EPPO Workshop on setting Ct cut-off values for real-time PCR

Paris, 2013-11-11/12

 

Background

There was a recommendation in the instructions to authors of EPPO Diagnostic Protocols that for real-time PCR test descriptions, a Ct cut-off value should be provided (although a comment should always be included in this test description that ‘the cycle cut-off value needs to be verified in each laboratory when implementing the test’). The initial aim of the Workshop was consequently to prepare recommendations to harmonize the determination of Ct cut-off values.

 

 

Main conclusions

Eight presentations from experts from six countries were made on the experience with real-time PCR in different laboratories (including presentations from the animal health and GMO fields). In the presentations, experts presented specific situations where they considered Ct cut-off values were necessary. However, it became clear from these presentations that setting a Ct cut-off value is not necessary in most situations and that the presence of an exponential curve is usually an indication of the presence of the target for tests which are specific.


Consequently it was recommended that the requirement made in the instructions to authors to specify a Ct cut-off value for all real-time PCR tests should be amended. A proposal was agreed during the meeting. This proposal was presented to the Panel on Diagnostics and Quality Assurance (2013-11-13/15) and was agreed. The modifications have been included in the revised instructions to authors of EPPO Diagnostic Protocols (Appendix 2 point 3.2).

It was recognized that in certain cases use of Ct cut-off may be recommended by the authors of the test description (e.g. when it is known that healthy material gives late exponential curves or there may be issues with specificity). However, reasons for exponential curves appearing in late cycles (late signals) should be investigated (e.g. by sequencing, real-time PCR targeting another region of the genome, or any other method with sufficient analytical sensitivity) and not automatically considered as negative samples.

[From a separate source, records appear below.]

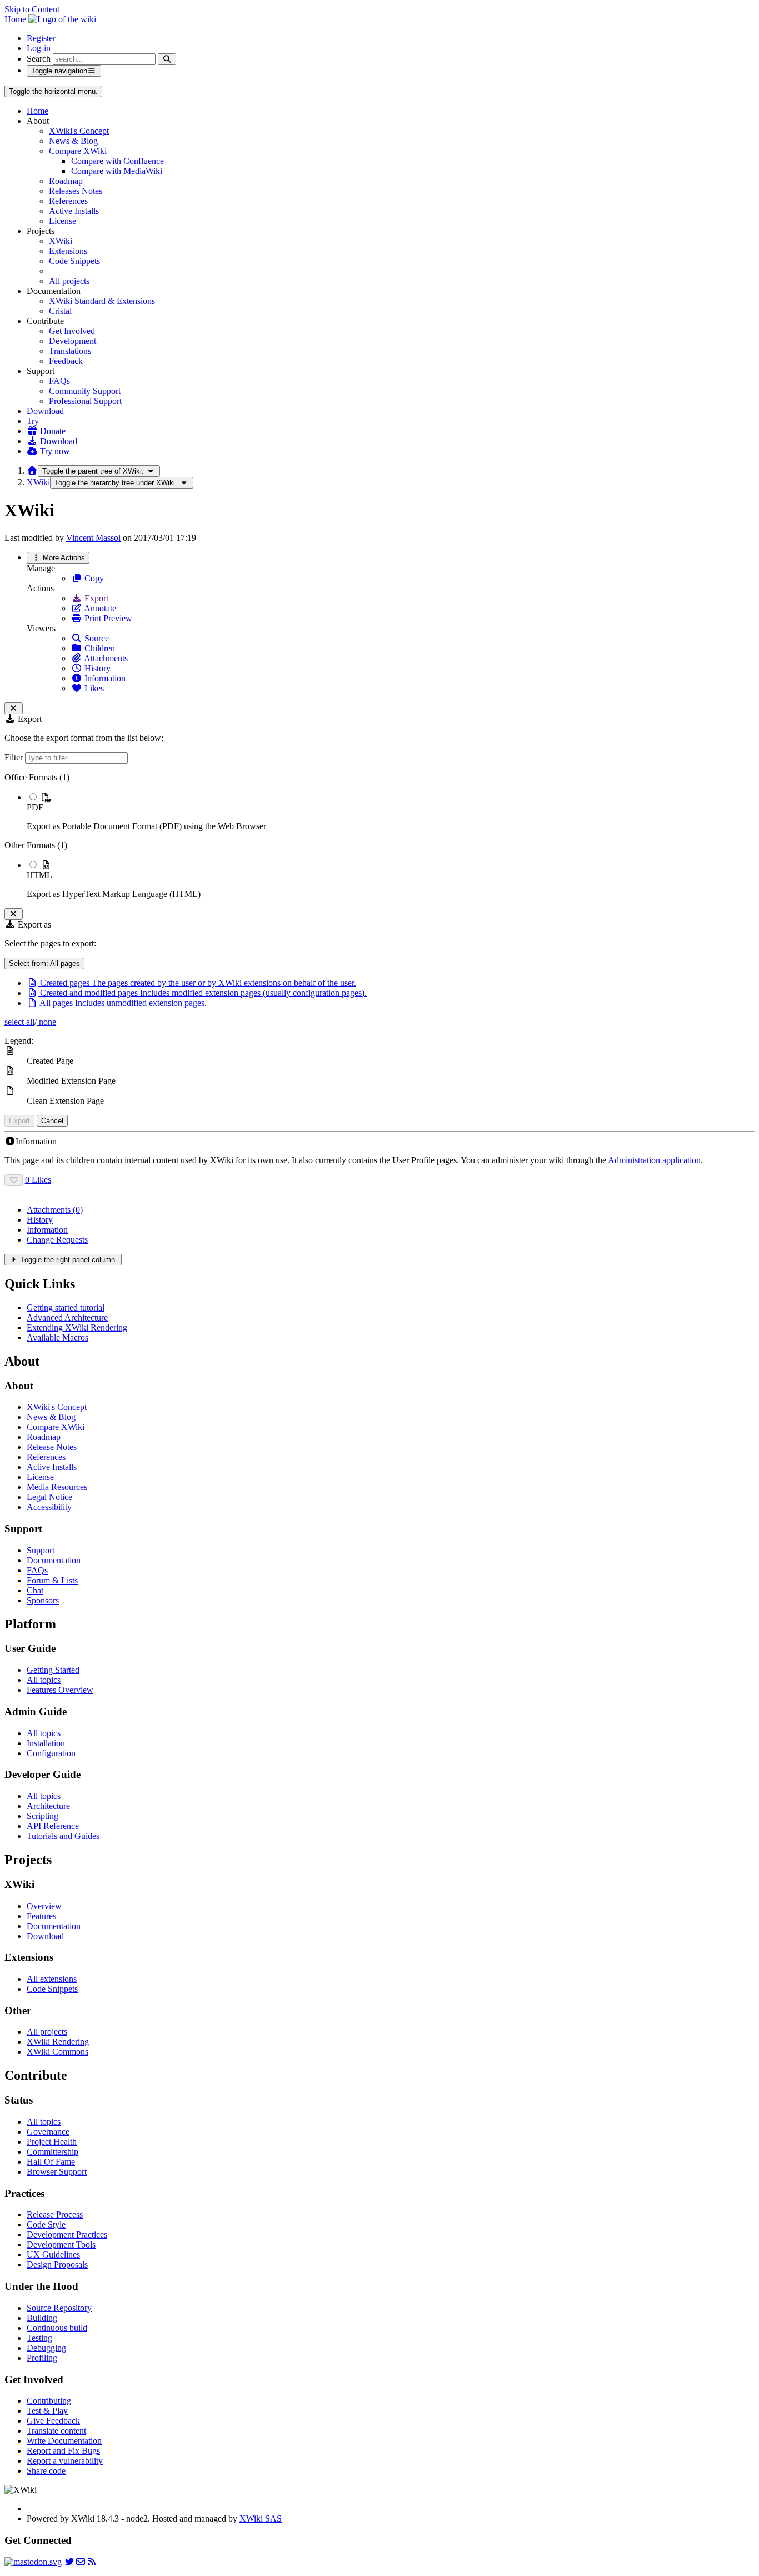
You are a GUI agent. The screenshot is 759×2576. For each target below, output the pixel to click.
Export (95, 598)
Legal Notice (49, 1497)
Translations (70, 351)
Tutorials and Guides (63, 1836)
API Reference (53, 1826)
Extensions (68, 251)
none (46, 1022)
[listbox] (379, 836)
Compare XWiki (78, 151)
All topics (44, 1680)
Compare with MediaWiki (116, 171)
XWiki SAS (260, 2518)
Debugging (46, 2348)
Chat (35, 1590)
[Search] (167, 59)
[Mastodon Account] (33, 2562)
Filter (14, 757)
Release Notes (52, 1447)
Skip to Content (31, 9)
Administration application (654, 1160)
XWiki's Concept (79, 131)
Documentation (54, 1560)
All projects (69, 281)
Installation (46, 1743)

Data (including data on the occurrence of late signals and their confirmation/refutation) should be collected by laboratories to allow continuous improvement of the test and of its interpretation. This may require the adjustment of the previously determined Ct cut-off value. As stated in the redrafted instructions to authors it is essential to recall that Ct cut-off value is equipment, material and chemistry dependent consequently it needs to be verified in each laboratory when implementing the test.

 

Participants underlined that the analytical sensitivity (limit of detection) value is needed to implement a test in a laboratory and should be stated, preferably with information on how it was determined. The Workshop agreed that this limit of detection should preferably be expressed in biologically relevant terms (e.g. number of specimens, cells/mL, relative infection rates), however it can also be expressed as amount of target DNA/RNA (ng or copies).

 

Finally it was recalled that a laboratory should perform a verification of any new test introduced in their testing programme (see PM 7/098 Specific requirements for laboratories preparing accreditation for a plant pest diagnostic activity). This verification includes the requirement of testing 8 samples at the limit of detection (for viruses, viroids and phytoplasmas, this should be at low level). It was also recalled that appropriate controls should be included in each series of nucleic acid extraction and amplification and give expected results.

 

The Workshop recommended that a specific session is organized on validation and verification of real-time PCR tests at the EPPO Workshop on Quality Assurance (York, UK, 2014-02-18/20). Speakers agreed to contribute to an article to be published in the EPPO Bulletin to share their experience with a wider audience.

 

The importance of access to reference material for development, validation and verification of tests and preparation of appropriate controls was underlined. The Workshop noted that an EU project on reference collections (Q-collect) started on the 1st of October 2013. It was strongly suggested that the issue of availability of reference material (including samples with known quantities of non-culturable organisms, target DNA inserted in plasmids) is addressed during this project.

 

Presentations

Determination of LOD and cycle cut-off in real-time PCR detecting culturable and non-culturable target organisms
Ms Dreo T. (SI)

 

Real-time PCR in animal health diagnosis according to XP U47-600 Standard: no Ct cut-off value but LOD in number of copies of target sequences
Ms Pelletier C. (FR)

 

Setting Ct cut-off values using Test Performance Study data 
Mr Van De Vossenberg B. (NL)

 

A method to determine cycle cut-off in real time PCR for regulated plant pathogens
Ms Chandelier A. (BE)

 

Determination of a cut-off value based on the use of a limit of detection positive control
Mr Ioos R. (FR)

 

Report on the experiences gathered from establishing real-time PCR assays to detect Dickeya spp. (detection of DNA) and potato viruses (detection of RNA)
Mr Pastrik K.H. (DE)

 

Ct values: method validation and decision making
Ms Weekes R.(GB)

 

The approach to setting Ct cut-off values used in real-time PCR testing for GMOs was also presented by Ms Anthoine (FR).